Il Pdl con Boari presenta una mozione per lo sgombero dell'area in mano ai centri sociali. E il centrosinistra vota sì all'urgenza: domani la discussione. Prosegue la raccolta di firme per il ripristino della legalità

Lo sgombero della palazzina comunale occupata dagli anarchici in via Valvassori Peroni è urgente. L'urgenza sarà discussa presto nel Consiglio di zona 3. Una mozione in questo senso è stata presentata da Gianluca Boari, ex vicepresidente di zona rieletto con il Popolo della Libertà.
L'area comprende uffici, magazzino e verde, un tempo utilizzati dal settore Parchi e Giardini del Comune. Cinque mesi fa è stata occupata - ovviamente in modo abusivo - da un drappello di autonomi dei centri sociali. La mozione è stata presentata anche per rispondere alle richieste dei cittadini residenti nelle vie Vanzetti e Tajani che da mesi, ogni venerdì e sabato notte, sono disturbati e lamentano l'impossibilità di riposare per i raduni con musica assordante e molesta che vengono organizzati spesso fino all'alba, e sono pubblicamente convocati su internet. "Il Giornale" ha raccontato questa vicenda, documentando la situazione di degrado della palazzina.

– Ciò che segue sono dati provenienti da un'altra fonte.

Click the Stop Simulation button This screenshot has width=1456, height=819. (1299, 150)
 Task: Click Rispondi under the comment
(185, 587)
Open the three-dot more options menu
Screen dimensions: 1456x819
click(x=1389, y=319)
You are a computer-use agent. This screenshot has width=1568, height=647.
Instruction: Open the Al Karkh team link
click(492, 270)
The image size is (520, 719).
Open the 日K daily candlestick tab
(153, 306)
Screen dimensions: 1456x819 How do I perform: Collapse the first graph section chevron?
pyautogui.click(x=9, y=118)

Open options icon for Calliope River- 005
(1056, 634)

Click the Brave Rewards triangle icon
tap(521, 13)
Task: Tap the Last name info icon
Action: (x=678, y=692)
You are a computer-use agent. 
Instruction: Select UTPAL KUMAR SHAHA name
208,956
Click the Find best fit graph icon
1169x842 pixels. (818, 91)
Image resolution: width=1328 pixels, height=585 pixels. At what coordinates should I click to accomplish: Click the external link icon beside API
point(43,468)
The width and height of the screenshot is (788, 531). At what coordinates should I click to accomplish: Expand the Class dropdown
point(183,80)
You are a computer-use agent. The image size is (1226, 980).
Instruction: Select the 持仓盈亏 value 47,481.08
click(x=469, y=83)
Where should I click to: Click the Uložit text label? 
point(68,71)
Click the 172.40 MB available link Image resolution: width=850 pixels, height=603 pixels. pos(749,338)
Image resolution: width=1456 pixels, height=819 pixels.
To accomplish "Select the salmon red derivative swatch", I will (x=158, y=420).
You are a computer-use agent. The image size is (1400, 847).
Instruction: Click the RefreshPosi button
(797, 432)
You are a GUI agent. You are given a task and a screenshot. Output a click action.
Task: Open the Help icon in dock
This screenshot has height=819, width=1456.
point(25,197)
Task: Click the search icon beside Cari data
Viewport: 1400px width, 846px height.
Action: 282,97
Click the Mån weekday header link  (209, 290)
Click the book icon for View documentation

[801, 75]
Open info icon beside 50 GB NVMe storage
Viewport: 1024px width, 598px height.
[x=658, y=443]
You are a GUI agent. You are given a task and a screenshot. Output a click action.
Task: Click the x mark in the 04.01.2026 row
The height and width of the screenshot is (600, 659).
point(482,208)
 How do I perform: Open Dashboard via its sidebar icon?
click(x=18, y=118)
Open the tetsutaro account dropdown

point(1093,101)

L'urgenza della mozione, e questa è una sorpresa, è stata approvata con ampia maggioranza: c'è stato solo il voto contrario della consigliera dei Radicali, Martina Loi, e tre astensioni. Sarà dunque all'ordine del giorno della seduta di domani. Intanto prosegue la raccolta di firme «a sostegno del ripristino della legalità in via Valvassori Peroni».
L'occupazione risale a maggio: una ventina di giovani dei centri sociali presero possesso della palazzina, in fondo alla via che corre dietro la stazione di Lambrate. Un posto scelto con accortezza: riparato, silenzioso, immerso in un angolo di verde. Il centro, di proprietà del Comune, è stato anche ribattezzato: «Spazio occupato blackaut». Negli ultimi giorni si è scatenata una guerra interna al movimento. Qualcuno praticamente si è impossessato dei locali, e ci vive notte e giorno. I primi occupanti hanno denunciato l'occupazione, annunciando l'intenzione di riappropriarsi della palazzina, come se fosse cosa loro. E la vicenda intanto comincia a ricordare in modo inquietante la villa di tre piani di via Litta Modignani, occupata da ormai 13 anni dagli anarchici «duri e puri».